チーズの種類と発酵方法

チーズ製造は牛乳等の原料乳を乳酸菌やその他の微生物による発酵を利用します。発酵は、チーズの凝固、風味、食感、保存性に不可欠な役割を果たしています。チーズの分類は多岐に渡りますが、以下は乳酸菌を利用した製造方法にフォーカスします。

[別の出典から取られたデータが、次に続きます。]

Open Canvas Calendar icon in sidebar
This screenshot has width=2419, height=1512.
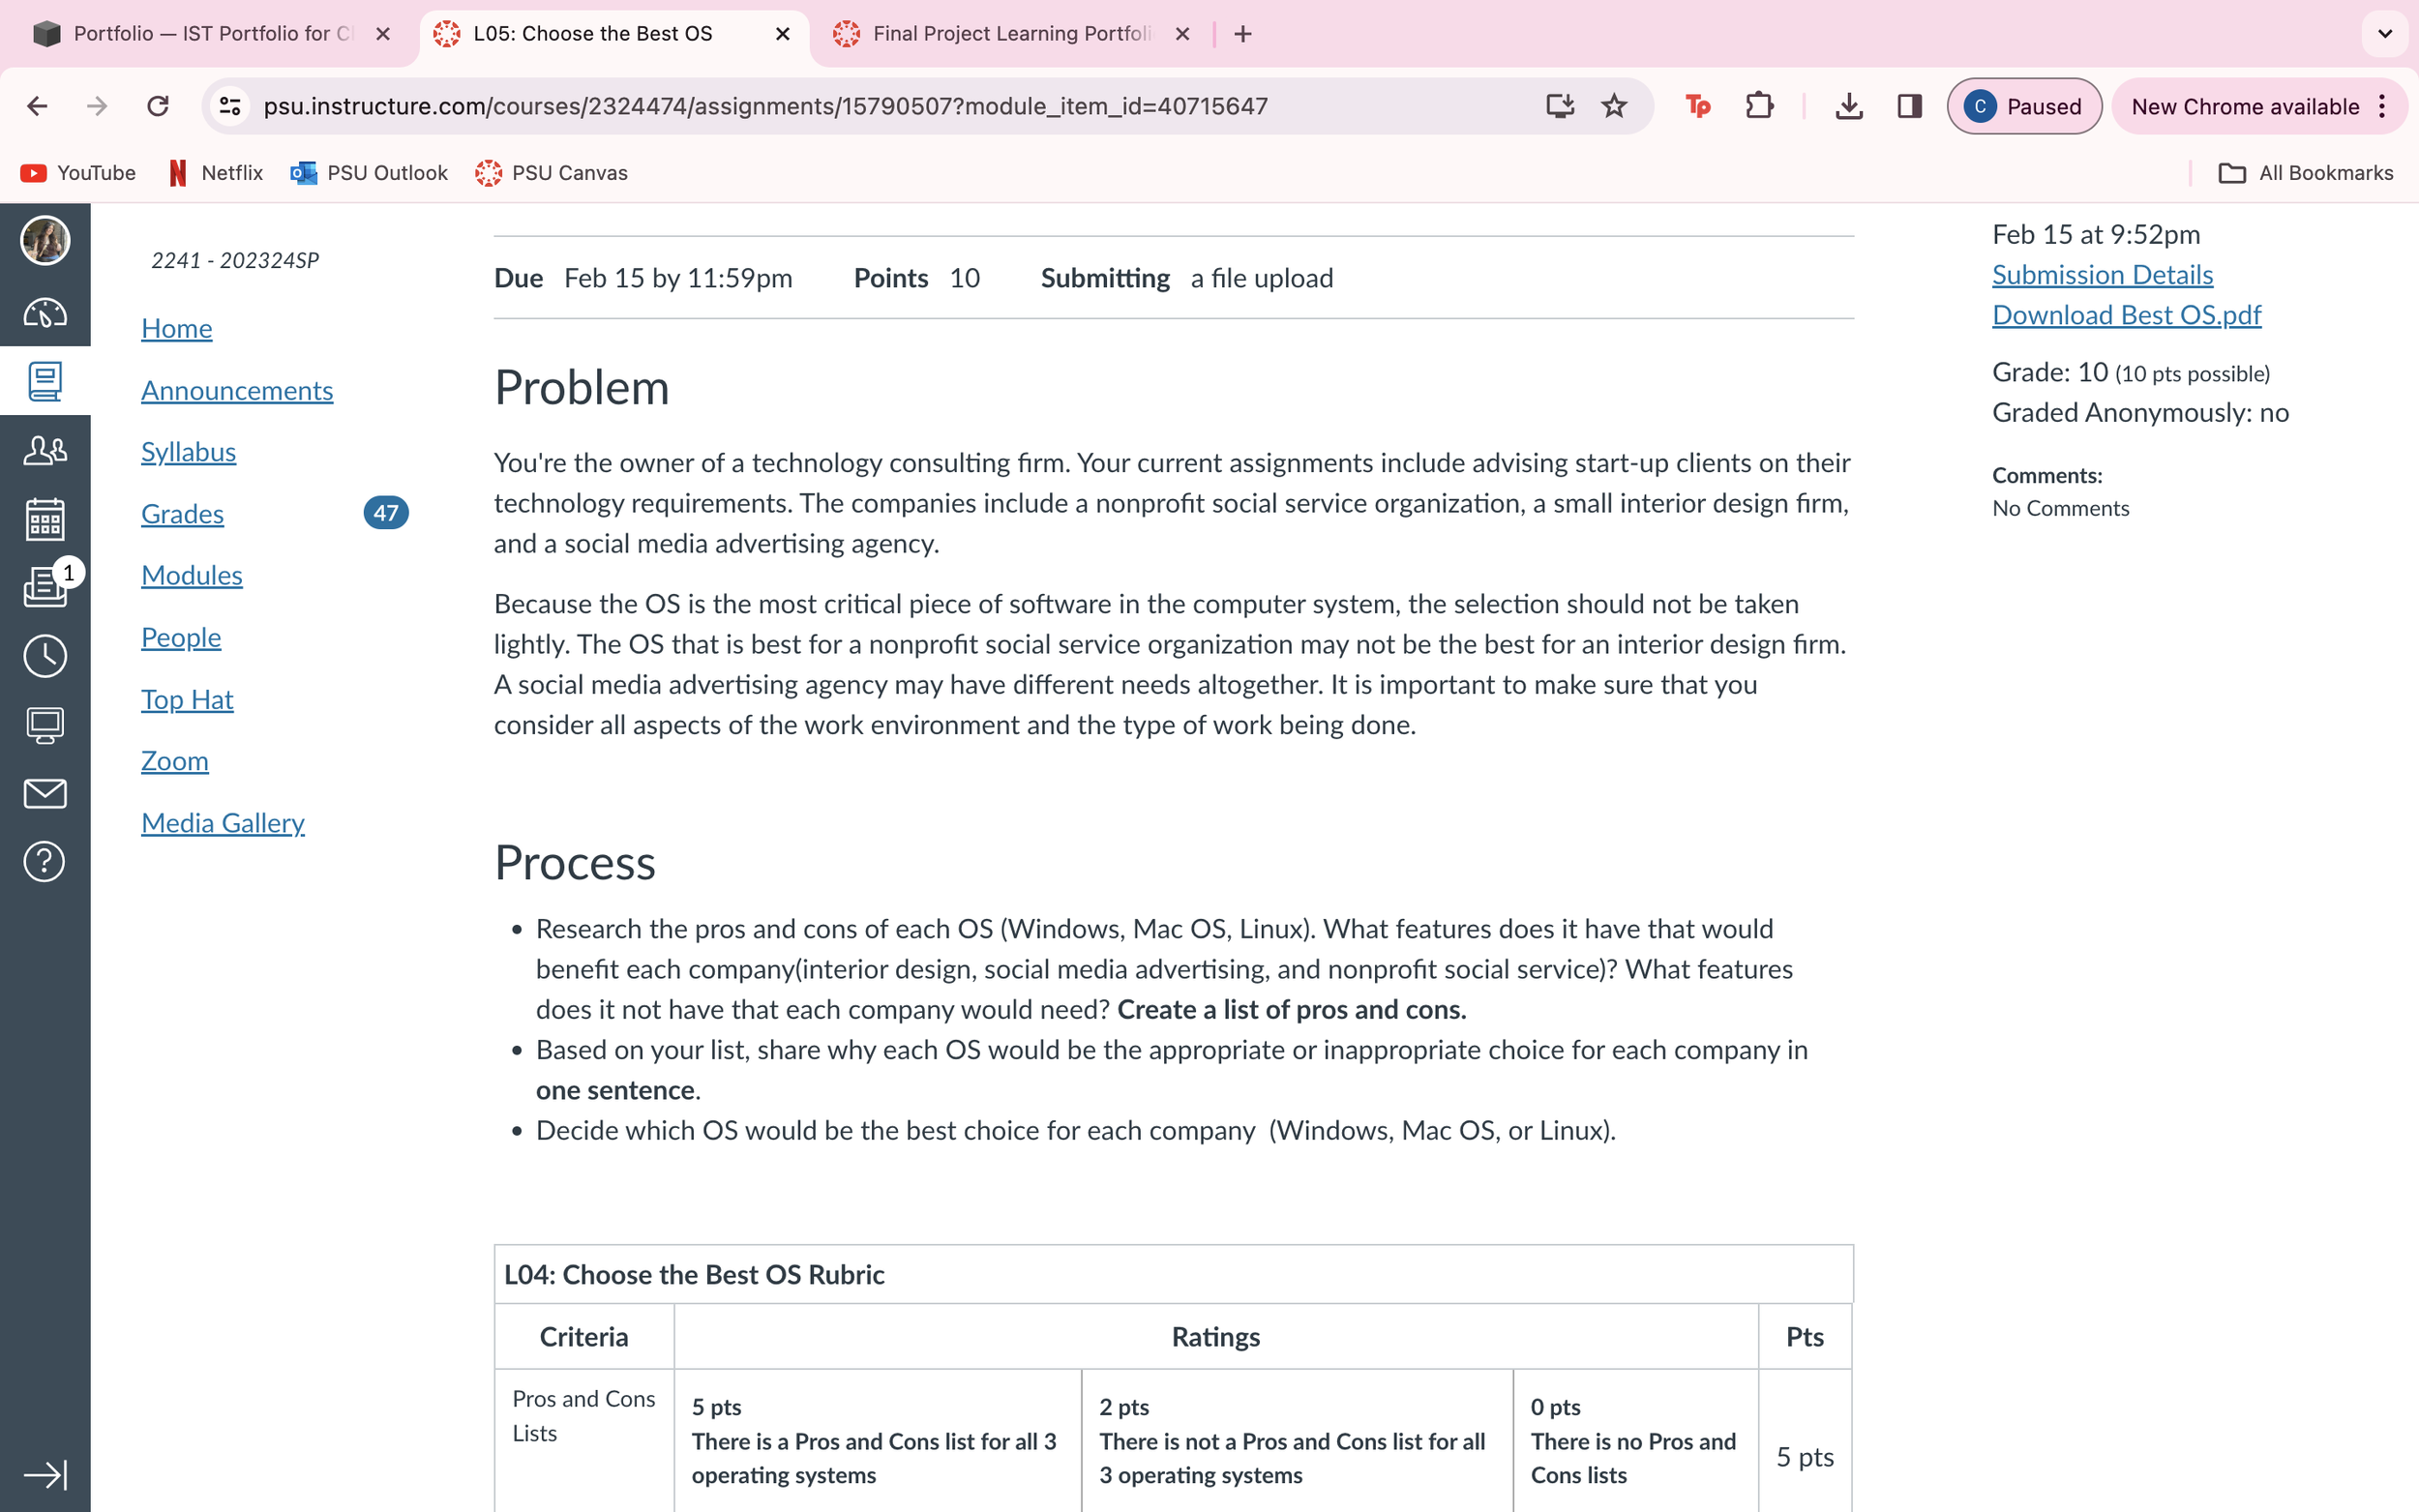[45, 519]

  1. スターター:まず、加熱殺菌した原料乳に乳酸菌(主にLactococcus属やLactobacillus属)とレンネット(凝乳酵素)を添加します。
  2. 凝固と脱水:レンネットにより乳タンパク質であるカゼインが凝固し、カード(凝乳)と呼ばれる固体状の塊が形成され、液状のホエイ(乳清)を取り除きます。
  3. 風味と食感の形成:乳酸菌発酵や熟成中は、酵素反応によって様々な風味化合物(有機酸、エステル、ケトン等)が生成されます。これらの化合物が、チーズ特有の多様な風味や食感を生み出します。
  4. 保存性:乳酸によるpH低下、凝固や圧搾等による脱水、ブラインによる加塩によって腐敗の原因となる他の微生物の増殖が抑制され、チーズの保存性が高まります。

多様なチーズと発酵例

  • フレッシュチーズ(モッツァレラ、リコッタ等):主に乳酸菌による発酵で凝固させ、通常熟成期間はないため穏やかな風味を持ち、水分量も多い傾向です。
  • 白カビチーズ(ブリー、カマンベール等):乳酸菌による発酵に加え、表面に白カビ(カマンベールチーズの場合は Penicillium camemberti)を繁殖させることで熟成させます。カビがタンパク質や脂肪を分解し、独特の風味と食感を生み出します。
  • 青カビチーズ(ゴルゴンゾーラ、ロックフォール等):乳酸菌による発酵後、内部に青カビ(Penicillium roqueforti 等)を意図的に繁殖させて熟成させます。カビが独特の風味と青い筋模様を作り出します。
  • セミハード・ハードチーズ(チェダー、ゴーダ、パルミジャーノ等):乳酸菌による発酵と凝固後、圧搾して水分を抜き、長期間熟成させます。熟成中に様々な酵素や微生物の働きにより、複雑な風味と硬質な食感が生まれます。
  • ウォッシュチーズ(エポワス、タレッジョ等):乳酸菌による発酵に加え、熟成中に塩水や特定の微生物(Brevibacterium linens 等)で表面を洗いながら熟成させます。これにより、独特の強い香りと風味が生まれます。

チーズ品質を左右する因子

チーズの発酵と熟成には、以下のような多くの要因が影響します。

  • 乳の種類:牛乳、水牛、山羊乳、羊乳等、乳の種類によって成分組成が異なります。
  • 微生物:スターターとして使用する乳酸菌や熟成時に活躍するカビの代謝能は菌株毎に異なります。
  • 熟成条件:温度、湿度、熟成期間等は微生物の代謝や酵素反応に影響します。

このように、微生物の働きを巧みに利用することで多種多様なチーズが作られています。